Filmmaker Kristy Guevara-Flanagan has not rested in her fight for women’s empowerment through moving images. Since completing her documentary last year called “Wonder Women! The Untold Stories of American Superheroines,” she has been busy producing an online interactive video game called “Wonder City,” which was recently launched.
“We started doing research on games, and when we looked at pre-teen games, every option out there was about having a makeover, or celebrity dating or boyfriends, or social climbing to become more popular — they were all just really bad,” says Guevara-Flanagan. “Young girls are very interested in gaming, and we feel they should have the same options boys have.”
“Wonder City” allows girls, ages 9 through 12, the opportunity to choose their own avatar (customizing it to their shape and color); and it also teaches them how to be a superhero or leader.
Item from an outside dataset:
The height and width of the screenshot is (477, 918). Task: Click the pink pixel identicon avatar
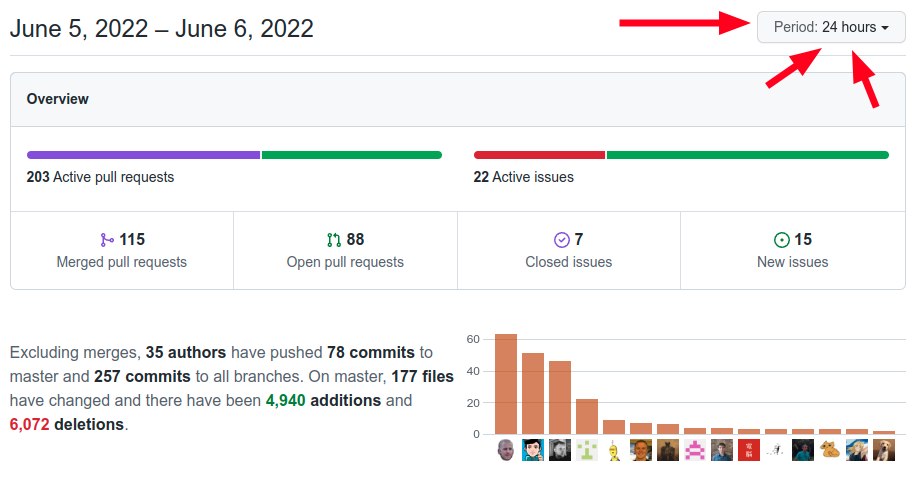coord(695,451)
“The game picks up where the film left off,” says Guevara-Flanagan. “We are interested in the reputation of women in popular media, and we couldn’t fit all that inside the film.”
Guevara-Flanagan says she has always been interested in the gaming community, and in looking at the representation of women in comics. She has always felt that female protagonists are often sexualized.
The filmmaker and video producer also found another area of concern through her research — the fact that women throughout history have become more involved in politics and the workforce, but they have not been rising in the ranks of leadership.
“That’s where we see huge disparities,” she says. “Very few CEO’s of businesses are women, so we wanted a game to develop leadership skills in women — to take a role in changing this landscape — one that would have a positive influence in that way.”
In addition to teaching girls about leadership, the online game also tackles how to recognize stereotypes and educates girls about important women in history. The game is also episodic, and more episodes will be developed as they are able to be funded. They will also be working on an app.
“People are enjoying it,” says Guevara-Flanagan of users’ reactions since the game launched last month. “Right now it’s getting a lot of interest from teachers and librarians. Our film is currently being distributed to schools and libraries, so I’ve been talking about it, and we’ll be going to gaming conferences as well.”